Here's a Portland woman fighting to make a difference. The issue: safety standards for bed rails. The issue is caught up in bureaucratic buck-passing and anti-regulatory rhetoric. But meanwhile old folks are dying in accidents. For Pete's sake, if they can regulate cribs, the same should be true of hospital beds and nursing home beds.

Comments (3)

I just could not bring myself to comment on the NYT page.

My Sister and I have been going thru the same mobility risk/benefit issues with our aging parents for the past 10 years. Both Mom & Dad (90 +) lost mobility (gradually at first) & have increased risks of falling with varying results. EVERY solution has their own trade offs.

We were counseled AGAINST the bed mounted GRAB rail at first. But it was INITIALLY a great benefit to Dad. Coupled with motion sensor lighting, it enabled him to safely get UP out of bed and stabilize himself before walking with his cane to the bathroom (multiple times) in the middle of the night.

After the move to assisted living, these midnight toilet trips became more risky. And one reason is was his increased reliance on the wheelchair & resulting lack of leg muscle tone.

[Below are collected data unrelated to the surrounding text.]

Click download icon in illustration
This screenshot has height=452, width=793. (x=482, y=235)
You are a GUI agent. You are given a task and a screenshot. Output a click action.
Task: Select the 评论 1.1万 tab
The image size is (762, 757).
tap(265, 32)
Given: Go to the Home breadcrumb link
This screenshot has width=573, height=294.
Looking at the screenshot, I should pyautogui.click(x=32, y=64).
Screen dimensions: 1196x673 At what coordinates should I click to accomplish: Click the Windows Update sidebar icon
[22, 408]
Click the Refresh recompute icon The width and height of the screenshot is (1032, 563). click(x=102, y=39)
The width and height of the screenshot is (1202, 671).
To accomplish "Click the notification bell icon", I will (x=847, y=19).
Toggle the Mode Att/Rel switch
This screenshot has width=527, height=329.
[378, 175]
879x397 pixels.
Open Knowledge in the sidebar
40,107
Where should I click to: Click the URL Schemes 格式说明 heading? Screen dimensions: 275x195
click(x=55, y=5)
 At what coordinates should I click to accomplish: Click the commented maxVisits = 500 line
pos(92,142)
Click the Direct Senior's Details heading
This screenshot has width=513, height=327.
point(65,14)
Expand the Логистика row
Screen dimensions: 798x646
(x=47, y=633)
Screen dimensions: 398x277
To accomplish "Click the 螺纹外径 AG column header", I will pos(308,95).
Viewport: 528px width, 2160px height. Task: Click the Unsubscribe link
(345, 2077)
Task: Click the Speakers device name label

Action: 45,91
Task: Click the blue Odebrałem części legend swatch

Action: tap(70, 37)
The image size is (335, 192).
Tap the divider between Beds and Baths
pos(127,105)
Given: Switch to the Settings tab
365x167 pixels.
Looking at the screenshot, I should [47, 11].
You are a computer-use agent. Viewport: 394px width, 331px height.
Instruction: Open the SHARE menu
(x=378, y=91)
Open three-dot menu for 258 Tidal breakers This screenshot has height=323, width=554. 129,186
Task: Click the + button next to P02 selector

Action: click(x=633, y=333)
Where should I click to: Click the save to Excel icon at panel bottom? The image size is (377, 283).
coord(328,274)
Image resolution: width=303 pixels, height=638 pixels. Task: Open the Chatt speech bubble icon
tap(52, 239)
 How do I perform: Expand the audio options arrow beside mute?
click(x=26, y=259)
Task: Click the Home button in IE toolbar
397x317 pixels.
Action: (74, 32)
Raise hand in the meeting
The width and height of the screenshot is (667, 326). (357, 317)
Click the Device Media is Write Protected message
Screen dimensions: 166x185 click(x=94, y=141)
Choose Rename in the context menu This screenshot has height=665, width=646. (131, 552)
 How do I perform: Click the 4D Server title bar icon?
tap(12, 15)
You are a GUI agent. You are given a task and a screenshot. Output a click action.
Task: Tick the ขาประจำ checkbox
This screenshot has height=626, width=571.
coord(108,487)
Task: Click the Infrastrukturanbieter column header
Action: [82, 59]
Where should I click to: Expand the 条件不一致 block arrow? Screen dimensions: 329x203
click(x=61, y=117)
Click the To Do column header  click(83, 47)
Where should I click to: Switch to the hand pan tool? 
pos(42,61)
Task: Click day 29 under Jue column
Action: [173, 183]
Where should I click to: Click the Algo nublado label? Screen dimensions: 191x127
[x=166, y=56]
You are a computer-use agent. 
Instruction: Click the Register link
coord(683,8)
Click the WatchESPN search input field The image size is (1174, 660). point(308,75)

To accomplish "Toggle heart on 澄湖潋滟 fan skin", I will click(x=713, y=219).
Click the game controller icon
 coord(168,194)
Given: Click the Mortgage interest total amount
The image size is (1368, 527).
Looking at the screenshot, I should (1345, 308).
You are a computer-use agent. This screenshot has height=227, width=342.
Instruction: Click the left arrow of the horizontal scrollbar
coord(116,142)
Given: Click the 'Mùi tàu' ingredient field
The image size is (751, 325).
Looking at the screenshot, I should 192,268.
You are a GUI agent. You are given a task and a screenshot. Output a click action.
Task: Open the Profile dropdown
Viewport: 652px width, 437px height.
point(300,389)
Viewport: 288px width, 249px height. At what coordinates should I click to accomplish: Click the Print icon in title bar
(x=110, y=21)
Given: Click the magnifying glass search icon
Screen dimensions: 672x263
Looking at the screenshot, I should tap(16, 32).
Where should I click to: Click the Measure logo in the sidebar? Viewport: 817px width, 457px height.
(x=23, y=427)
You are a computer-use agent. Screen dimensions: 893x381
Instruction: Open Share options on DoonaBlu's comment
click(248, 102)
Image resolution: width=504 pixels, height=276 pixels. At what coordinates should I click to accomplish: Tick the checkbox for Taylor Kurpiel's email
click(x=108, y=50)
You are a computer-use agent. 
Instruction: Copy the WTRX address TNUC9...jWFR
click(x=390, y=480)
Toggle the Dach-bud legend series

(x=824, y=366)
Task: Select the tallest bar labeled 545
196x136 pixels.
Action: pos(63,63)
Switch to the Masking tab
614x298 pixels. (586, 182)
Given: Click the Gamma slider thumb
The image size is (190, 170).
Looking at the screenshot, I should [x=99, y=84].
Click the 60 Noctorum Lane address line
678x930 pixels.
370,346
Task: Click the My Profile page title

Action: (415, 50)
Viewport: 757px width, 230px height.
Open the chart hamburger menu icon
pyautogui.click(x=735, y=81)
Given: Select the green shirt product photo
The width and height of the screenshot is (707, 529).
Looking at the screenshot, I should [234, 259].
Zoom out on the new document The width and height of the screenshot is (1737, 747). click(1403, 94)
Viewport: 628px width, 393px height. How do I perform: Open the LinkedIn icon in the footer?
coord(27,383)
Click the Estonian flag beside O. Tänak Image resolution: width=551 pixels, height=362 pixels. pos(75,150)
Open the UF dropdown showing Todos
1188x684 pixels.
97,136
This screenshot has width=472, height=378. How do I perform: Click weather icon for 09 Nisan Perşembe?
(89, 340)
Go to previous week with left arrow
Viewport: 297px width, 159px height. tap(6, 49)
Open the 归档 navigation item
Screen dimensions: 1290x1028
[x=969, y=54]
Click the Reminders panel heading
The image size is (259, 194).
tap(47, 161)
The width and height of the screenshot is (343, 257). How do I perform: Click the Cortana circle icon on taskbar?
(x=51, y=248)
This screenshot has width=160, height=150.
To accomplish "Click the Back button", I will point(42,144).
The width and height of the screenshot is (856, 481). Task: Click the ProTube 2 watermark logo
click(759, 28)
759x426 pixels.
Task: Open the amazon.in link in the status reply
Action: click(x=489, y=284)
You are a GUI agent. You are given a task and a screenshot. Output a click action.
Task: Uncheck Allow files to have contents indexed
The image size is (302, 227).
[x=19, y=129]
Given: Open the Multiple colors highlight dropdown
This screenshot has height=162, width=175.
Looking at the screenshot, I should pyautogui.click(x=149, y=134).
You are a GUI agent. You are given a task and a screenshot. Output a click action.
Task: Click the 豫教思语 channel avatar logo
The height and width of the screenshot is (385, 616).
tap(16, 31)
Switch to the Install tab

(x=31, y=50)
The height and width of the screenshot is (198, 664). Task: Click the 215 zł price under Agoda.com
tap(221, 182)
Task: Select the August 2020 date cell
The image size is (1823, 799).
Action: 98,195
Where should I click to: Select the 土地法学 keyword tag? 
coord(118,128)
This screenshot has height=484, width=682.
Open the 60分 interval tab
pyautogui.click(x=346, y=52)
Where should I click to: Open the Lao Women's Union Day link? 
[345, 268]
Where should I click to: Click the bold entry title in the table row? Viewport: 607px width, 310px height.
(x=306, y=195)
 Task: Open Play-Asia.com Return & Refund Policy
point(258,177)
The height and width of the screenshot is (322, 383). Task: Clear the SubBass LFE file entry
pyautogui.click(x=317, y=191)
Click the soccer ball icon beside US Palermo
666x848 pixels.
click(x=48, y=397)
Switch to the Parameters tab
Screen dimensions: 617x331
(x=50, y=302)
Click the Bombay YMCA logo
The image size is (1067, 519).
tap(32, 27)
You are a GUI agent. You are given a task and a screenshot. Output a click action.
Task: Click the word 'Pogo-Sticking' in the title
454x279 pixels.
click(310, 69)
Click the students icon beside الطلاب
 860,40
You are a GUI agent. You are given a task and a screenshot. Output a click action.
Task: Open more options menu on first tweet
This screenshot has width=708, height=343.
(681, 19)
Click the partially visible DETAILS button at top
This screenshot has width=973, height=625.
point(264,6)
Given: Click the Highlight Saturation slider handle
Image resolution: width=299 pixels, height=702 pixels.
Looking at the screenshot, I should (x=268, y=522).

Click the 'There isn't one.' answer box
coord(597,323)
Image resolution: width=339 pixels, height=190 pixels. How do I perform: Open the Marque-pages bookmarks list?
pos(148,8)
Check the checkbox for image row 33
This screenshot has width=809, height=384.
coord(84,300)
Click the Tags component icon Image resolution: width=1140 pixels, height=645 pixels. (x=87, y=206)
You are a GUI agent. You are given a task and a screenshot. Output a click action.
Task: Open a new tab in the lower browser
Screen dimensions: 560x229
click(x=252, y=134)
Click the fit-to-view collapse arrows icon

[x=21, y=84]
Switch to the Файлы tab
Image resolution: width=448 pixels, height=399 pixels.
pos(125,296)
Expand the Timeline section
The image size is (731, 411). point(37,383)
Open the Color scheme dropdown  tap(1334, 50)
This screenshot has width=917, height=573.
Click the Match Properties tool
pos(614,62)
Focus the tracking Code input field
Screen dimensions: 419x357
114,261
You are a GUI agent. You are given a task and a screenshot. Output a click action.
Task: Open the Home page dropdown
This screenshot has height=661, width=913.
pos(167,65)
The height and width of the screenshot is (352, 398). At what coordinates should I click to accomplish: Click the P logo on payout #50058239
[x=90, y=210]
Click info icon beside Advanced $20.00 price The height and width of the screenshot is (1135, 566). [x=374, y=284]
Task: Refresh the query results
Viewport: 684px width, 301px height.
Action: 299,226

Of course had I not slept over within eyesight, I would have had no idea how his routine had changed. The bed rail/grab bar slowly became a mixed blessing... and later enabled him to exit the bed on his own, which led to instability & slow motion falls and sliding to the floor from his mattress.

We discussed at great length the alternatives and WE finally agreed with the excellent staff. It was now time to remove the rail & force pillow Dad in place with diapers and 2 hour bed checks. An extra charge, but no more falls. This too, has some health risks.

Dad is in full dementia now and Mom died after multiple falls, broken hip & broken pelvis. could those falls have been prevented? Maybe... at some other risk.

We are blessed with an excellent Assisted Living Facility and our new extended family there.

Doctors and ER nurses may have their opinions, but if anyone wants the pro/cons of ANY mobility aid for the elderly ... the BEST person to ask is the resident aid (and lowest paid) in any facility.

And THAT would require frequent visits... sometimes overnight.

My mom was in assisted living for 5 years.
When I think about older folks, and maybe eventually me,getting caught in those rails and being injured, rendered immobile, or suffocating it is just awful! These situations should be preventable.
The fact that many people seem to not be concerned is the most disturbing issue for me.

Native:

My guess is throw rugs and extension cords have accelerated 20x more elderly tripping deaths than any bed rails.

All we can do is try to balance the risks.

Dad's bed rail made him a little more independent for three or four extra years. Now, a bed sore might kill him.

Mom tripped on a cherished old Japanese fishing float she had in front of the fireplace. It could have just as easily been a sock. But by then, her bones were close to the strength of Styrofoam.

It would be far more difficult to regulate other trip hazards like rugs, electrical cords and fishing floats. So we might as well regulate those nasty bed rails.